* Task brief
In the passage on LTE below, which frequency band is used in Australia?

* Passage provided
LTE is a standard for wireless data communications technology and an evolution of the Global System for Mobile Communications (GSM) and Universal Mobile Telecommunications System (UMTS) standards. LTE increases the capacity and speed of wireless data networks using new digital signal processing (DSP) techniques and modulations. The LTE network architecture is an Internet Protocol (IP)-based system with significantly reduced transfer latency than the third generation architecture. Compared to earlier wireless networks such as 2G and 3G networks, the LTE wireless network operates on a separate wireless spectrum and is thus incompatible with earlier networks. The LTE standard can be used with many different frequency bands. In North America, 700/800 and 1700/1900 MHz are used; 800, 900, 1800, 2600 MHz are used in Europe; 1800 and 2600 MHz are used in Asia; and 1800 MHz is used in Australia.
LTE may provide a downlink peak rates of 300 Mbit/s, uplink peak rates of 75 Mbit/s and QoS provisions permitting a transfer latency of less than 5 ms in the radio access network. LTE has the ability to manage fast-moving mobiles and supports multi-cast and broadcast streams. LTE supports scalable carrier bandwidths, from 1.4 MHz to 20 MHz and supports both frequency division duplexing (FDD) and time-division duplexing (TDD).
Release 8 of the 3GPP specifications defines the LTE towards 4th generation systems, includes new requirements for spatial multiplexing—also referred to as Multiple Input Multiple Output (MIMO)—wherein the base station and user equipment (UE) communicate using two or more spatial streams. The goal is to increase both the overall capacity of a cell and the data rate that a single user can expect from the system. As a result of the increasing data rates and flexibility, the design and test of LTE systems differs in many ways from previous generations of cellular technology. In particular, LTE network device design and test present new challenges for which test equipment and measurement methods must be adapted.
In a conventional LTE system, signal processing for the UEs is converged in a powerful signal processing center including a plurality of function blocks. However, as the number of cells increasing, the computing capacity of function block is increased geometrically. The bandwidth between two function blocks is increased geometrically and the buffer is increased geometrically. Thus, the signal processing center may reach to its bottleneck due to heat, power, memory, and bus limitations.

* Data for review
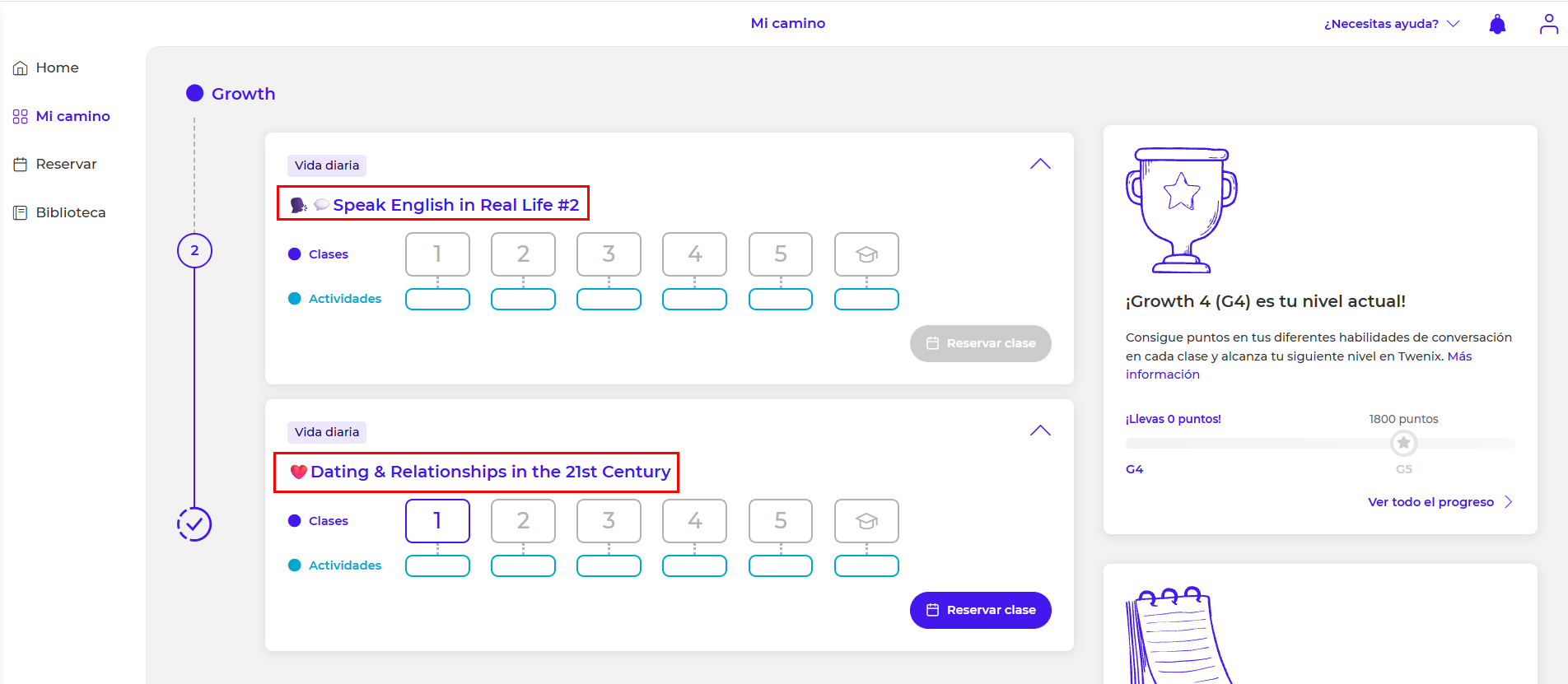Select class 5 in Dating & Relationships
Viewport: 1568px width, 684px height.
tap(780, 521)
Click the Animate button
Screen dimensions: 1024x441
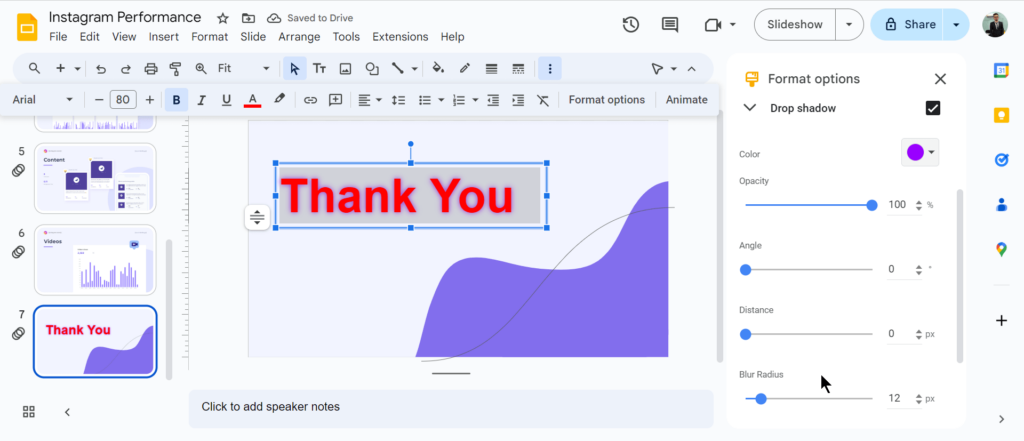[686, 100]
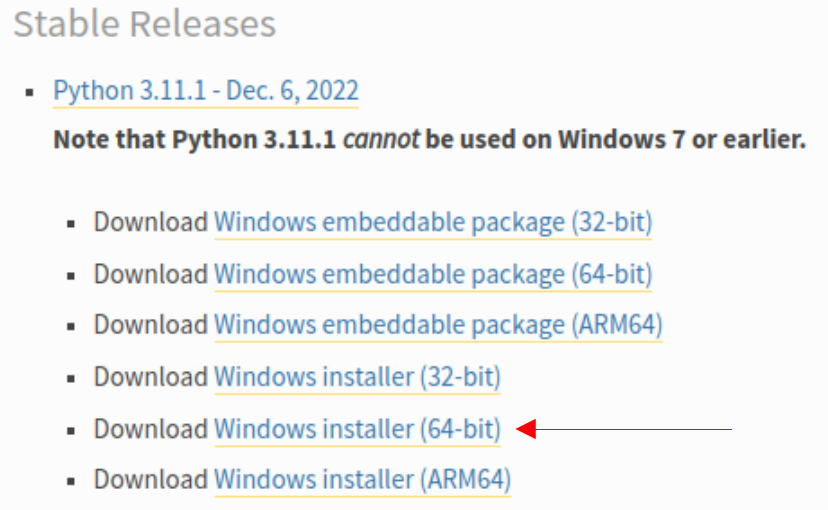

* Solution for this task
1800 MHz